* begin Recorded information *

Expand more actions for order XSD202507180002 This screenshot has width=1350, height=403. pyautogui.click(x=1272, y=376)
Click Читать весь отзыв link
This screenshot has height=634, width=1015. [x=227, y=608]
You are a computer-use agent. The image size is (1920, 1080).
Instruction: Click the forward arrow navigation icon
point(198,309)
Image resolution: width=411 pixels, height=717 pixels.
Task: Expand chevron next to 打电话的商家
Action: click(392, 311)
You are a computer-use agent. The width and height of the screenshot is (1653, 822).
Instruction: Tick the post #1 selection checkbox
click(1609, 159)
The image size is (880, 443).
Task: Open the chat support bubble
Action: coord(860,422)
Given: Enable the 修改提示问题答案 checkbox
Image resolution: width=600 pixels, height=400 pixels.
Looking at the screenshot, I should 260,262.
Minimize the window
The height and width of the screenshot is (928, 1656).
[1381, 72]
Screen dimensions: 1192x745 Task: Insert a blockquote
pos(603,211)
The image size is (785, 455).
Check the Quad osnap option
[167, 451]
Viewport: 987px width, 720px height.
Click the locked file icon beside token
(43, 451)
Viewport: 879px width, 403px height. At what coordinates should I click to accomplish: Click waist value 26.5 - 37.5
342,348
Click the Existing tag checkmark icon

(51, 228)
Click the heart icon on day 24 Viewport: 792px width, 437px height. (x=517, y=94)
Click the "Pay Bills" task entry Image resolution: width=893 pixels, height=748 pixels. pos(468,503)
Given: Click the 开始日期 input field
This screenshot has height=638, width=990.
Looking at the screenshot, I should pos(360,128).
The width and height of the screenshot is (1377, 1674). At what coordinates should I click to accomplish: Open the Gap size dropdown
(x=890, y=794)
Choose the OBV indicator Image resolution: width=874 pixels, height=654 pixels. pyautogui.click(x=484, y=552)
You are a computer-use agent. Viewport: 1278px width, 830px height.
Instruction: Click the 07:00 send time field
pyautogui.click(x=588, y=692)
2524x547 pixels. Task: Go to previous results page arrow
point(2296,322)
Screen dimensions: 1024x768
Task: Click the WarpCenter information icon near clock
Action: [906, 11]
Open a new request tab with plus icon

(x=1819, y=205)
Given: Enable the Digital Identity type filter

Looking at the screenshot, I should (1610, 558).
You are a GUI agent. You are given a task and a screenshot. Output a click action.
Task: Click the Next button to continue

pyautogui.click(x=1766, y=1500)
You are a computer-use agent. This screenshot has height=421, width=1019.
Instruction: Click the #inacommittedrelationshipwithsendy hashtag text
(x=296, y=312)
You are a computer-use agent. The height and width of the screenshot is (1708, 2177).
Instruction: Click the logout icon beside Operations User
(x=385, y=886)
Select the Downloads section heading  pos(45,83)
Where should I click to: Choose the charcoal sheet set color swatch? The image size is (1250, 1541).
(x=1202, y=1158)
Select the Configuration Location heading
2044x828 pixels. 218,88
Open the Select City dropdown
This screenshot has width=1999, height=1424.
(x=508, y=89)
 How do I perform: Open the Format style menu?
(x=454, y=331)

* end Recorded information *

▶ Written request
Reproduce every one of the lines above word for word, without altering anything.

▶ Response to this task
Expand more actions for order XSD202507180002 This screenshot has width=1350, height=403. pyautogui.click(x=1272, y=376)
Click Читать весь отзыв link
This screenshot has height=634, width=1015. [x=227, y=608]
You are a computer-use agent. The image size is (1920, 1080).
Instruction: Click the forward arrow navigation icon
point(198,309)
Image resolution: width=411 pixels, height=717 pixels.
Task: Expand chevron next to 打电话的商家
Action: click(392, 311)
You are a computer-use agent. The width and height of the screenshot is (1653, 822).
Instruction: Tick the post #1 selection checkbox
click(1609, 159)
The image size is (880, 443).
Task: Open the chat support bubble
Action: coord(860,422)
Given: Enable the 修改提示问题答案 checkbox
Image resolution: width=600 pixels, height=400 pixels.
Looking at the screenshot, I should 260,262.
Minimize the window
The height and width of the screenshot is (928, 1656).
[1381, 72]
Screen dimensions: 1192x745 Task: Insert a blockquote
pos(603,211)
The image size is (785, 455).
Check the Quad osnap option
[167, 451]
Viewport: 987px width, 720px height.
Click the locked file icon beside token
(43, 451)
Viewport: 879px width, 403px height. At what coordinates should I click to accomplish: Click waist value 26.5 - 37.5
342,348
Click the Existing tag checkmark icon

(51, 228)
Click the heart icon on day 24 Viewport: 792px width, 437px height. (x=517, y=94)
Click the "Pay Bills" task entry Image resolution: width=893 pixels, height=748 pixels. pos(468,503)
Given: Click the 开始日期 input field
This screenshot has height=638, width=990.
Looking at the screenshot, I should pos(360,128).
The width and height of the screenshot is (1377, 1674). At what coordinates should I click to accomplish: Open the Gap size dropdown
(x=890, y=794)
Choose the OBV indicator Image resolution: width=874 pixels, height=654 pixels. pyautogui.click(x=484, y=552)
You are a computer-use agent. Viewport: 1278px width, 830px height.
Instruction: Click the 07:00 send time field
pyautogui.click(x=588, y=692)
2524x547 pixels. Task: Go to previous results page arrow
point(2296,322)
Screen dimensions: 1024x768
Task: Click the WarpCenter information icon near clock
Action: [906, 11]
Open a new request tab with plus icon

(x=1819, y=205)
Given: Enable the Digital Identity type filter

Looking at the screenshot, I should (1610, 558).
You are a GUI agent. You are given a task and a screenshot. Output a click action.
Task: Click the Next button to continue

pyautogui.click(x=1766, y=1500)
You are a computer-use agent. This screenshot has height=421, width=1019.
Instruction: Click the #inacommittedrelationshipwithsendy hashtag text
(x=296, y=312)
You are a computer-use agent. The height and width of the screenshot is (1708, 2177).
Instruction: Click the logout icon beside Operations User
(x=385, y=886)
Select the Downloads section heading  pos(45,83)
Where should I click to: Choose the charcoal sheet set color swatch? The image size is (1250, 1541).
(x=1202, y=1158)
Select the Configuration Location heading
2044x828 pixels. 218,88
Open the Select City dropdown
This screenshot has width=1999, height=1424.
(x=508, y=89)
 How do I perform: Open the Format style menu?
(x=454, y=331)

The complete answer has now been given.